TASK TO COMPLETE:
Your answer should be the line containing "3D mammogram (21, 1912)" and every line after it to the end of the records below, word for word.

(Stored data entries)
* * *

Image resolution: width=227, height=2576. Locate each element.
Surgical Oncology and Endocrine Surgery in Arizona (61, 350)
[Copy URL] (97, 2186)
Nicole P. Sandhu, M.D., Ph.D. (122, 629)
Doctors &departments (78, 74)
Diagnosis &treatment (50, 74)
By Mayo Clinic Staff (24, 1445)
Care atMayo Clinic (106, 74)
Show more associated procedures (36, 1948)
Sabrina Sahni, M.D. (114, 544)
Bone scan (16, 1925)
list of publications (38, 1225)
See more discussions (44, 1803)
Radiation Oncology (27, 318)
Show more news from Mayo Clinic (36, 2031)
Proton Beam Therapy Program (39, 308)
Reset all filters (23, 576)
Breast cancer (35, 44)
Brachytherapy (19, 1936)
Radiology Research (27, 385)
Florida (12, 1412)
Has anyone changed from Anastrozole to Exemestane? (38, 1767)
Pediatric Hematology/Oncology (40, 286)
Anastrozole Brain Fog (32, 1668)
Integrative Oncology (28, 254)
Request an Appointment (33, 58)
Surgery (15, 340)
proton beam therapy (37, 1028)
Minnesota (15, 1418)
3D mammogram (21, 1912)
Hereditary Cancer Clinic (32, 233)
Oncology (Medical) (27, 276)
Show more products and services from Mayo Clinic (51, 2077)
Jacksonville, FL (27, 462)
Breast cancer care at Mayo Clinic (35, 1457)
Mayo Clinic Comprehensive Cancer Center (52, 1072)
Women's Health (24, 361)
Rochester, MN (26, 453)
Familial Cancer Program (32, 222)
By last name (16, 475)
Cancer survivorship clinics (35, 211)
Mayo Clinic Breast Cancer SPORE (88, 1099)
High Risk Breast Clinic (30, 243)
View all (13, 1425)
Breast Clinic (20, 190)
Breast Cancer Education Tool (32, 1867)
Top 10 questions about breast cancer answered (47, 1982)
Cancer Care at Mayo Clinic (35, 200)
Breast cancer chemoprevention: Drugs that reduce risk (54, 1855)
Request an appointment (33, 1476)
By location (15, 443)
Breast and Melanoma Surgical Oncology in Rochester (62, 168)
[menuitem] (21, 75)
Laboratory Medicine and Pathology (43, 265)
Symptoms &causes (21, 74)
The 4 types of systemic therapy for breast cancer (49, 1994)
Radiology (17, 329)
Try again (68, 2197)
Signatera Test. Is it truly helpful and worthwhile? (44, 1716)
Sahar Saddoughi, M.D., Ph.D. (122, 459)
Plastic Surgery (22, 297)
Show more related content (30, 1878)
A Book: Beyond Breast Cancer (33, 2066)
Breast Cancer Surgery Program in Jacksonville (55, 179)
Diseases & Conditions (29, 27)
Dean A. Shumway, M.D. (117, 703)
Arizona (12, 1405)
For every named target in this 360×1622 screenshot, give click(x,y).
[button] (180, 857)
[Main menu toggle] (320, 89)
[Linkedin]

* * *

SOLVED PROBLEM:
3D mammogram (21, 1912)
Hereditary Cancer Clinic (32, 233)
Oncology (Medical) (27, 276)
Show more products and services from Mayo Clinic (51, 2077)
Jacksonville, FL (27, 462)
Breast cancer care at Mayo Clinic (35, 1457)
Mayo Clinic Comprehensive Cancer Center (52, 1072)
Women's Health (24, 361)
Rochester, MN (26, 453)
Familial Cancer Program (32, 222)
By last name (16, 475)
Cancer survivorship clinics (35, 211)
Mayo Clinic Breast Cancer SPORE (88, 1099)
High Risk Breast Clinic (30, 243)
View all (13, 1425)
Breast Clinic (20, 190)
Breast Cancer Education Tool (32, 1867)
Top 10 questions about breast cancer answered (47, 1982)
Cancer Care at Mayo Clinic (35, 200)
Breast cancer chemoprevention: Drugs that reduce risk (54, 1855)
Request an appointment (33, 1476)
By location (15, 443)
Breast and Melanoma Surgical Oncology in Rochester (62, 168)
[menuitem] (21, 75)
Laboratory Medicine and Pathology (43, 265)
Symptoms &causes (21, 74)
The 4 types of systemic therapy for breast cancer (49, 1994)
Radiology (17, 329)
Try again (68, 2197)
Signatera Test. Is it truly helpful and worthwhile? (44, 1716)
Sahar Saddoughi, M.D., Ph.D. (122, 459)
Plastic Surgery (22, 297)
Show more related content (30, 1878)
A Book: Beyond Breast Cancer (33, 2066)
Breast Cancer Surgery Program in Jacksonville (55, 179)
Diseases & Conditions (29, 27)
Dean A. Shumway, M.D. (117, 703)
Arizona (12, 1405)
For every named target in this 360×1622 screenshot, give click(x,y).
[button] (180, 857)
[Main menu toggle] (320, 89)
[Linkedin]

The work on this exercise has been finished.